Erano in tanti, all’Arena di Milano, l’8 giugno 1919; e aspettavano Girardengo, all’arrivo dell’ultima tappa del Giro d’Italia. Del resto, il ciclismo è fatto di attese, un po’ come suggerisce Paolo Conte: “Vuoi andare al cine?”. “Vacci tu, io sto qui e aspetto Bartali”. Mentre il grande campione stava pedalando sul suo “stradone” (De Gregori, 1993), in mezzo all’Arena, su un campo di terra battuta, si teneva una partita di pallacanestro, forse la prima con una certa rilevanza.
Era un’Italia ferita, quella del 1919, col ricordo della prima guerra mondiale ancora tangibile. Ci domandiamo, però, a cosa possano aver pensato i quasi trentamila spettatori di fronte a due squadre che, alternativamente, tentavano di imbucare un canestro forato. L’anello forse doveva apparire molto alto, anche se crediamo sia stato posizionato a 3,05, come in America. Oggi è tutt’altra cosa, perché le mani spesso sono sopra al ferro, per stoppare, schiacciare, prendere rimbalzi.
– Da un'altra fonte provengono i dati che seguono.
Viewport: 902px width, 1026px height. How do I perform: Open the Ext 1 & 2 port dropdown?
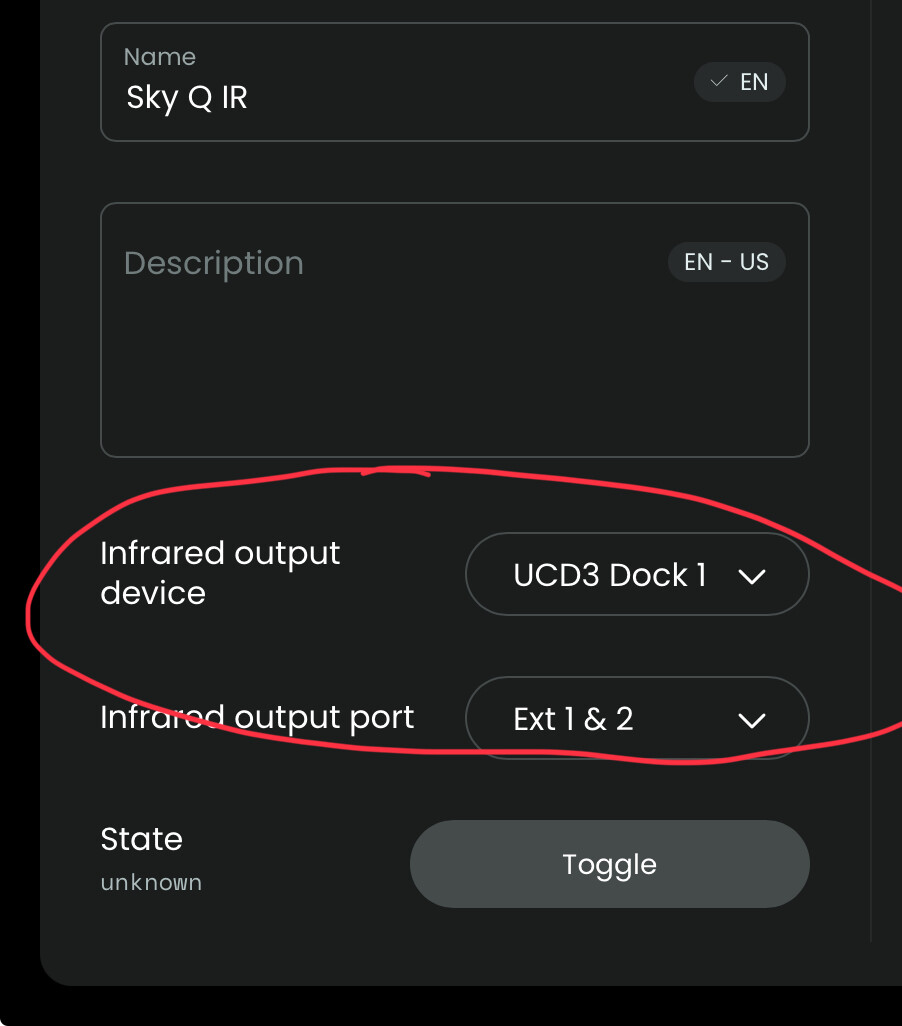click(x=637, y=719)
Ne è passato di tempo, ma la passione per la retina forata è cresciuta negli anni, conquistando anche il pubblico di altri sport. In questi giorni, in Italia e negli USA, si tengono le “Final”: Milano contro Bologna, qui da noi; Golden State contro Boston, oltreoceano. E gli occhi sono tutti lì.
Nel giorno della bambina vietnamita di Nick Ut (8 giugno 1972) e di 1984 di George Orwell (8 giugno 1949) ci prendiamo una piccola pausa sportiva. Ogni tanto si può fare.